A steam traction engine hauling lumber.
The pen and ink shown above was done to aid the Shingletown Historical Society, a small community historical society that works to preserve their community legacy. They are a small organization with dedicated volunteer members. They have more enthusiasm than money. At the time, Red Tail Publishing still did book manufacturing for other independent publishers, a service that has been discontinued. The historical society hired Red Tail to do a reprinted edition of Way Back When, a book about the local history, written by Myrtle McNamar over fifty years ago. The original cover art was lost long ago and the previous reprints of the cover were reprints of reprints. At one point the only copy of the cover art was on a tee-shirt that had been produced for a fund-raiser. The cover art had become so degraded that an acceptable copy could not be produced. Mary, of Red Tail Publishing, asked if I would like to create a new piece of cover art for the project, and I agreed. We used an old photo provided by the historical society as a basis. I flipped it around and changed the background to make it work for the cover, and you can see the results below. The Shingletown Historical Society, at no charge, got permission to use my illustration for their book, but I kept all rights to the art.
——————————
TASKS TO CARRY OUT:
#1 According to the passage on the Way Back When cover art, what was the only copy of the cover art on at one point?
#2 Carry on the passage on the Way Back When cover art from its final sentence.
The stored items that come next are separate material with no tie to the passage on the Way Back When cover art.

Stored items
——————————
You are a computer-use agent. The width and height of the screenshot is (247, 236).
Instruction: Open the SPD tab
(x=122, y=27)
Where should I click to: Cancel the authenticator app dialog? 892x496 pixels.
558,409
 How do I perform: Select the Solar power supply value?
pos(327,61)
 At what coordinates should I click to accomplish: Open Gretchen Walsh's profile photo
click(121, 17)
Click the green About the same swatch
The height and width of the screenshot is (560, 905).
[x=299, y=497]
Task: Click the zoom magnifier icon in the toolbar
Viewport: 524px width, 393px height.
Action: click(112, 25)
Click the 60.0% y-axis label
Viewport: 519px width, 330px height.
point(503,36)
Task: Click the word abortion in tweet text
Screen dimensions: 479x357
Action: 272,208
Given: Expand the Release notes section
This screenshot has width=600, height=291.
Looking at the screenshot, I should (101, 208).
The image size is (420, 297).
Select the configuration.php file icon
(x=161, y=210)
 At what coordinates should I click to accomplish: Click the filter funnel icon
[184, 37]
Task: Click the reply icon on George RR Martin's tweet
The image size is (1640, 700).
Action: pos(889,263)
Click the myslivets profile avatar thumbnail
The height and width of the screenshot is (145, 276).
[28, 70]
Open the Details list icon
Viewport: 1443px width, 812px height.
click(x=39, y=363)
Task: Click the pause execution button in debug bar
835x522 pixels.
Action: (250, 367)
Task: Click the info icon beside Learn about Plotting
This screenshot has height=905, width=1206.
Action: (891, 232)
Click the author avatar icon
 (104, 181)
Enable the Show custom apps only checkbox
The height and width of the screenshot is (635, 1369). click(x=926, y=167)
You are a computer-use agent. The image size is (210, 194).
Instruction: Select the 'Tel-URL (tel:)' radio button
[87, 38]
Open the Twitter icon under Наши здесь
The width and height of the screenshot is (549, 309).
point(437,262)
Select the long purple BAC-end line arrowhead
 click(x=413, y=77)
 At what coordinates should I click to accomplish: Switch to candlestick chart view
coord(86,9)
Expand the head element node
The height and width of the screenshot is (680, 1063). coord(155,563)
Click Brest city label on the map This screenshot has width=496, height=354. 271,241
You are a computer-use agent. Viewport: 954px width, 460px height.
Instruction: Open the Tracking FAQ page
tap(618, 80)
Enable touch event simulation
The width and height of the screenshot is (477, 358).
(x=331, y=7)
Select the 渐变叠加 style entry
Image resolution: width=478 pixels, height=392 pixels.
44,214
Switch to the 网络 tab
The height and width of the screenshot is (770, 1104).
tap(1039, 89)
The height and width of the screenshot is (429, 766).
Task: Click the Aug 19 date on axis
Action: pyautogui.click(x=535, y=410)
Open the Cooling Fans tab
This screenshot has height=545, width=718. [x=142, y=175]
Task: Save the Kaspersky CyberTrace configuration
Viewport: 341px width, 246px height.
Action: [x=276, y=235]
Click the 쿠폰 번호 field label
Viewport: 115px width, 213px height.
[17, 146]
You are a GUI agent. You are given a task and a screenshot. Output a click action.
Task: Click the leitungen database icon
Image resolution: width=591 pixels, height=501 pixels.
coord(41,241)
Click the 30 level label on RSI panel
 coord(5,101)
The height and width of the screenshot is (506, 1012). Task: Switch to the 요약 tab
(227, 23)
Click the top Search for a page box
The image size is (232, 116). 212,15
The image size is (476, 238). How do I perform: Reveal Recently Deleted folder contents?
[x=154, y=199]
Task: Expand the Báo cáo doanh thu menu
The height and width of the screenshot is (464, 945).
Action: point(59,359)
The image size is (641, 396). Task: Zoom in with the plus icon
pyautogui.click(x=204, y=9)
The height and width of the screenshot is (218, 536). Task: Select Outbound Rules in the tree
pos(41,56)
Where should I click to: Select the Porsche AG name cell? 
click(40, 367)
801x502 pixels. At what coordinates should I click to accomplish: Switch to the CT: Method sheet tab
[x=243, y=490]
——————————
ANSWERS:
#1 A tee-shirt that had been produced for a fund-raiser.

#2
I have done other art donations, such as illustrations for our church newsletter, and donations of artwork and commission work for local non-profits. Being an artist has not been my primary career, so I have been able to do this simply because I want to. It is a gratifying way to give back and a nice thing to support local organizations that in turn are trying to help others. It is also a great way to get your art seen by folks and to build good will. Who knows, you might even get published.
The Tiger Lily is one of my favorite wild flowers. It is a late bloomer in the Sierra Nevada Mountains and it prefers riparian zones. When it blooms I am compelled to pick a batch to bring home to my honey. In fact, it is the one I like to bring her the most. That is why I picked this flower to paint. Now Mary can have them all year. I sketched this painting a number of years ago. It is based on a picture I took a long time ago and have since lost. Without the original photo I had to wing it. I hope Mary likes it. I think it is the last watercolor that I had started, but not completed. It is now time to move on to new works.
That’s my hand with the bandage. If you are thinking that some emotionally motivated gesticulating by the digit wrapped in gauze was the cause for the bandage, then I’m going to disappoint you. No, Mary did not do me bodily harm, nor was it the result of some road rage incident. I had a cyst and bone spur removed. I know, considering which finger it was, I could have come up with a whopper of a story. You are welcome to speculate wildly if you don’t believe me. Now I have two WIP. One is the watercolor in the photo and the other is my hand. It looks pretty swollen in the picture. Fortunately, I am right-handed so progress continues.
Those aren’t my tears from the procedure. I’m a big boy and only cry during tragic dog movies. I took these pictures during the rain storm last week. It helped bring an end to the fires that were burning here.
Manzanita flowers in the rain.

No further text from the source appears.